MOSCOW – Sergei Kapkov remembers his disgust several years ago when he visited Gorky Park with his young son. The lawmaker hadn’t set foot there since his own childhood and hardly recognized the place.
Russia’s messy post-Soviet privatization had turned the city’s premier green space into a warren of fenced-off fiefdoms – grubby kiosks, rickety amusement-park rides and shady businesses with a rowdy clientele. “All around us were drunks,” he says. “It wasn’t a park. It was a madhouse.”
Mr. Kapkov, who left quickly that day, is back. The park is now his to oversee.
He is leading one of Moscow Mayor Sergei Sobyanin’s most ambitious projects, a multimillion-dollar makeover of dilapidated municipal parks, starting with a genteel invasion that has brought Wi-Fi, free yoga classes, trendy cafes and 56,000 tulips to Gorky Park’s 270 acres along the Moscow River.
Gone are the wild rides, carnival shooting galleries and blaring Russian folk songs, banished over the protests of many park-goers. So are the gangsters who preyed on park vendors and waged real turf wars. Striped-shirted veterans whose drunken shenanigans on Paratrooper Day gave the park a bad name are still around, but they behaved this year, tamed by a ban on booze and free servings of watermelon.
Olive-clad security agents on bicycles keep order. Soft jazz wafts from loudspeakers. For the first time in the park’s 83-year history, visitors don’t have to pay to get in.

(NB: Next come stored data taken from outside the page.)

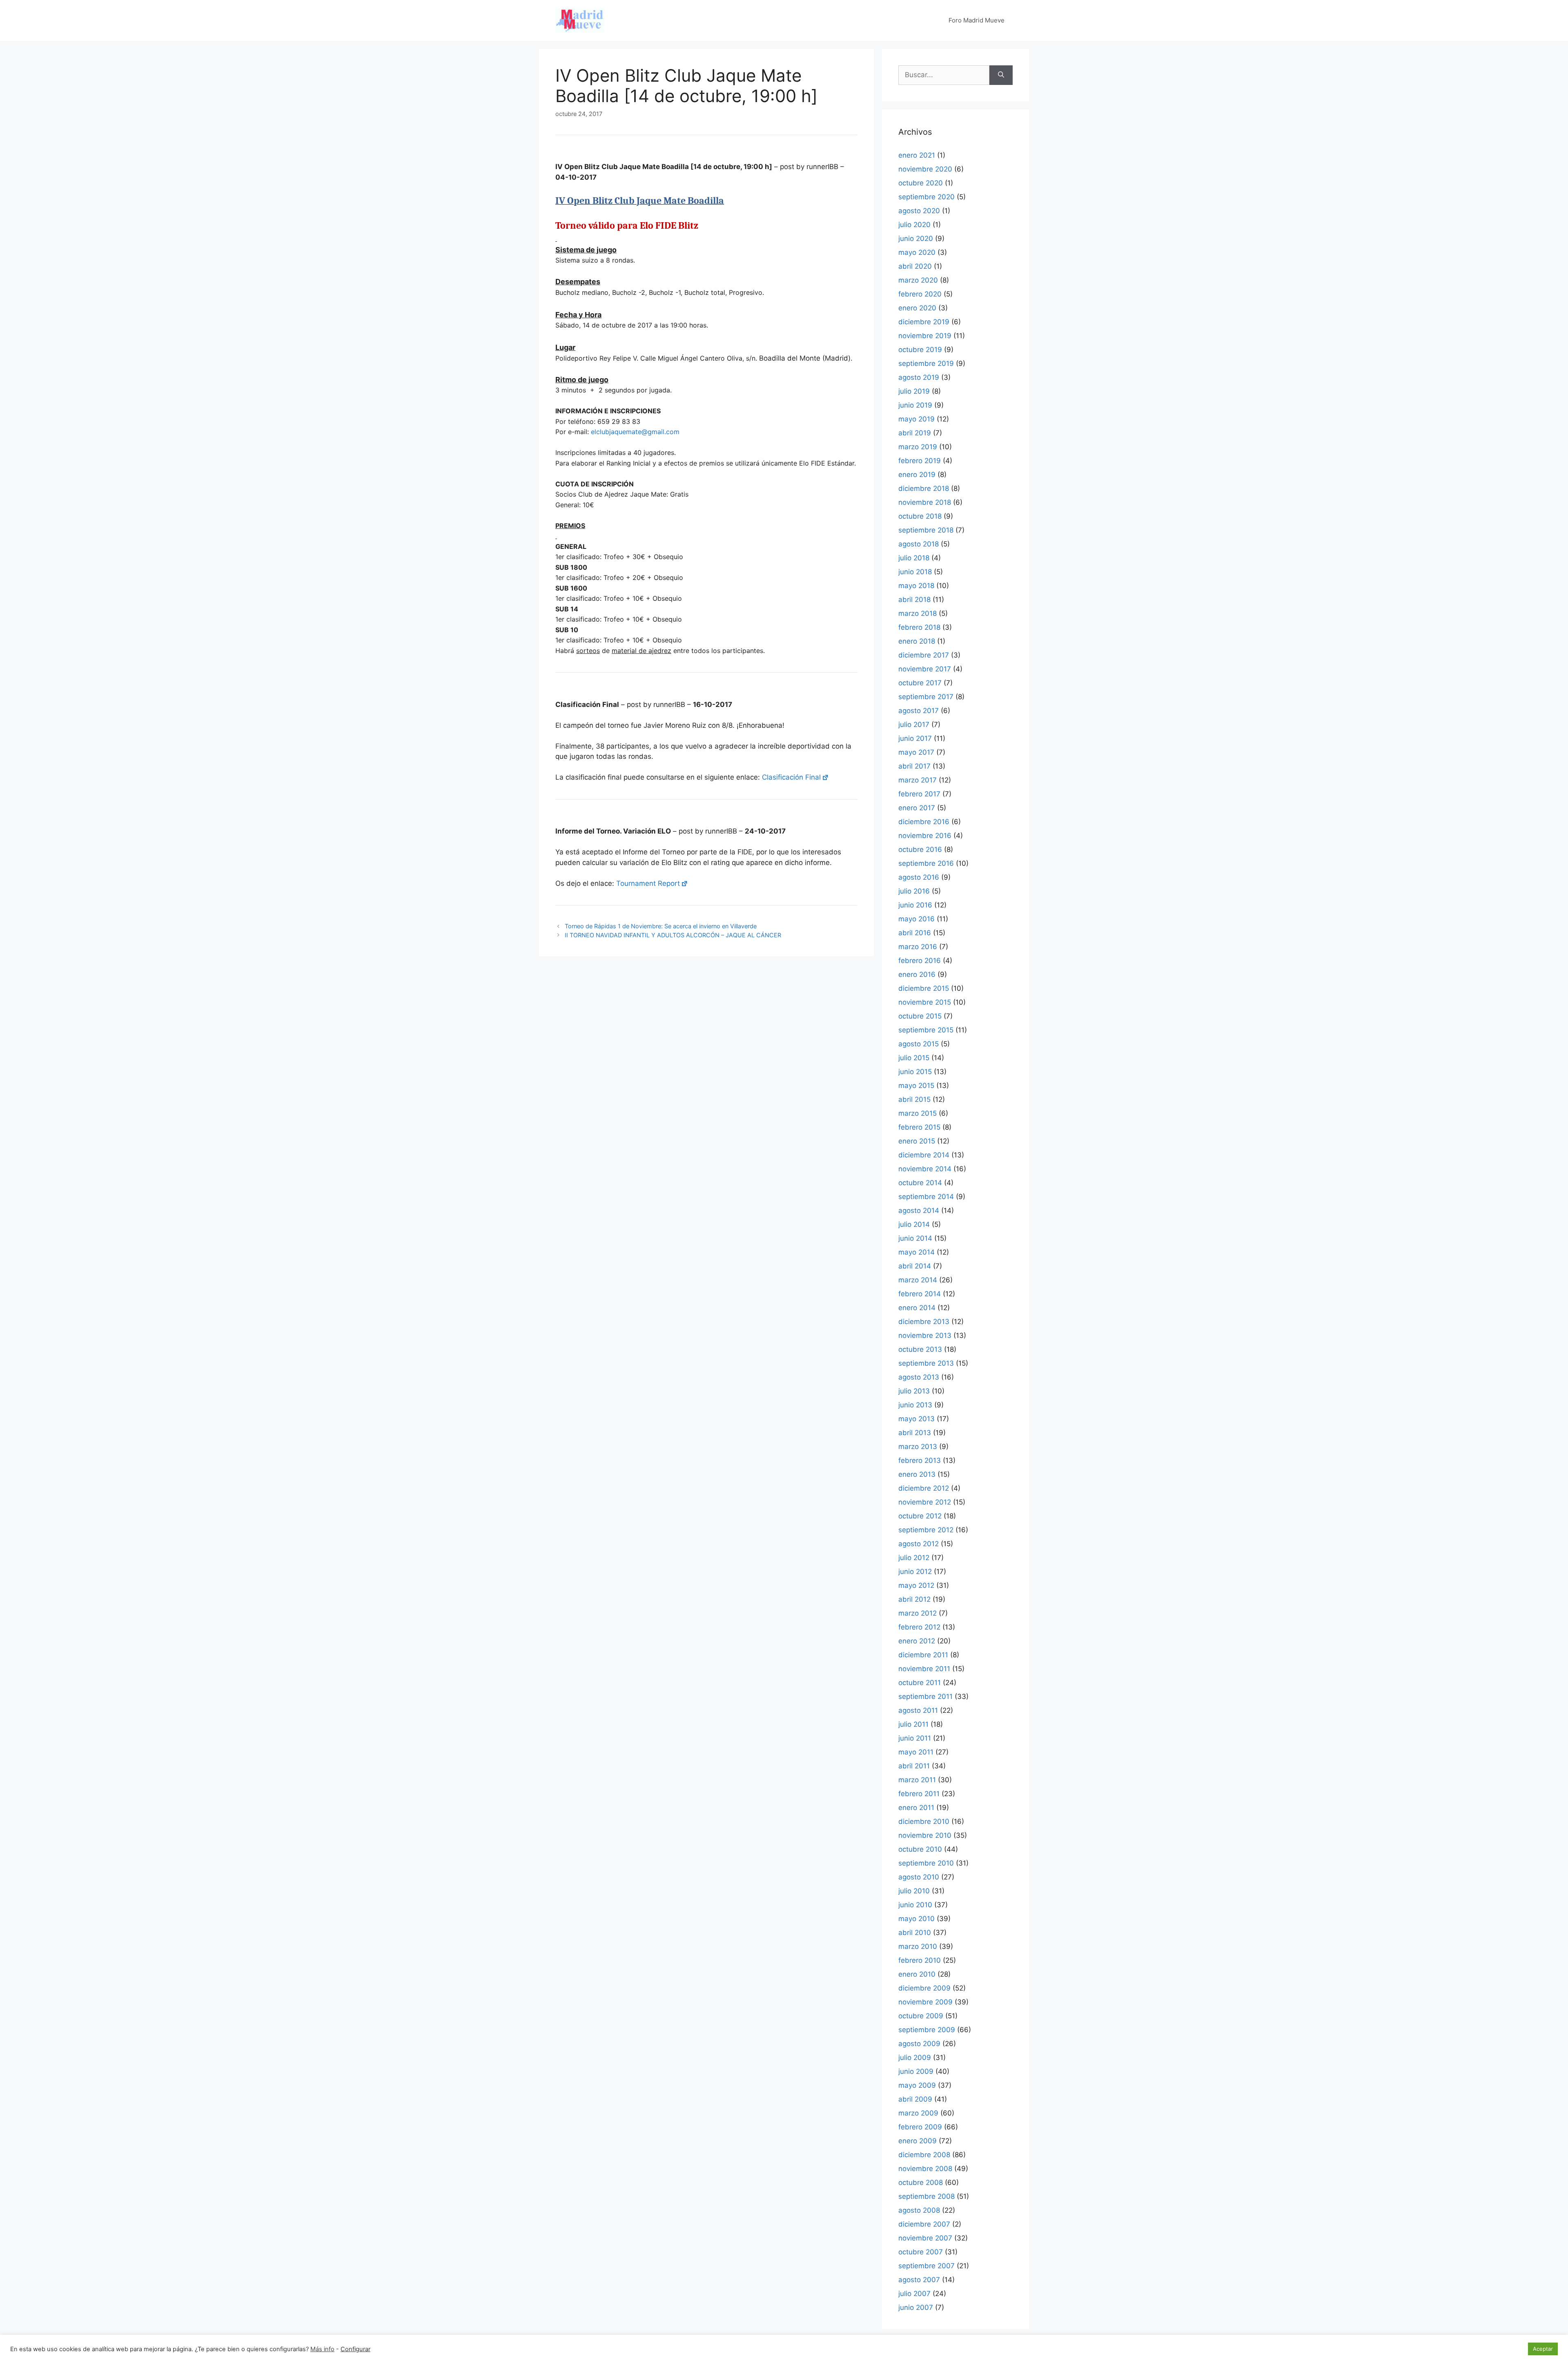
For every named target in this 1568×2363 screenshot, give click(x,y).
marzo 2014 (917, 1280)
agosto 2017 (918, 711)
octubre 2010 (920, 1849)
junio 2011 (914, 1738)
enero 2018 (916, 641)
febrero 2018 (919, 627)
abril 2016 (914, 933)
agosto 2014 (918, 1210)
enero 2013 (916, 1474)
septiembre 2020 (926, 197)
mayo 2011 (915, 1752)
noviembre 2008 (925, 2169)
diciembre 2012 (923, 1488)
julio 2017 (913, 724)
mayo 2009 (917, 2085)
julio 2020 (914, 225)
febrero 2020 (920, 294)
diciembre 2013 (923, 1321)
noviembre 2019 (924, 336)
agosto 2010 (918, 1877)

The transformation is part of an effort to meet rising popular demand for better public services and quality of life in a city of 11.5 million people where support for Russia’s leadership is weaker than it is nationally. That makes the parks a political priority for the Kremlin-appointed mayor, whose tasks include delivering a big margin of votes for Prime Minister Vladimir Putin’s bid to return to the presidency in an
election next March.
Mr. Sobyanin, a Siberian who was appointed mayor last October by President Dmitry Medvedev, is the kind of low-key technocrat Mr. Putin favors. The mayor has promised to distinguish himself from his predecessor by making the capital “more European.”
Yuri Luzhkov, who ruled post-Communist Moscow for 18 years, was known for grandiose development projects and kitschy construction, often arranged under opaque contracts. Before he was deposed, he had planned to turn Gorky Park, already more alluring to clueless out-of-towners than to Muscovites, into a Disney-style theme park with high-rise hotels.
Those plans, too, are gone. The park is quieter, more accessible, less commercial. “Muscovites are coming back,” Mr. Kapkov said during a golf-cart tour of the grounds. “This is an oasis where they can feel at ease.”
The park’s new iteration has high-level backers. One is Mr. Medvedev, who once mentioned how much he enjoyed London’s Hyde Park. The overhaul plan jelled when Roman Abramovich, one of Russia’s richest men, agreed this spring to restore Gorky Park’s iconic Hexagon and make it the venue for his glamorous girlfriend’s contemporary art gallery.
The mayor then asked Mr. Abramovich to take charge of the park. The billionaire investor declined but recommended Mr. Kapkov, who had run his foundation to promote youth soccer. Mr. Kapkov, a member of the ruling United Russia party, gave up his seat in parliament in March to become the czar of Gorky Park. He now oversees all city parkland as head of Moscow’s Department of Culture.
He’s moving quickly – too quickly for some critics.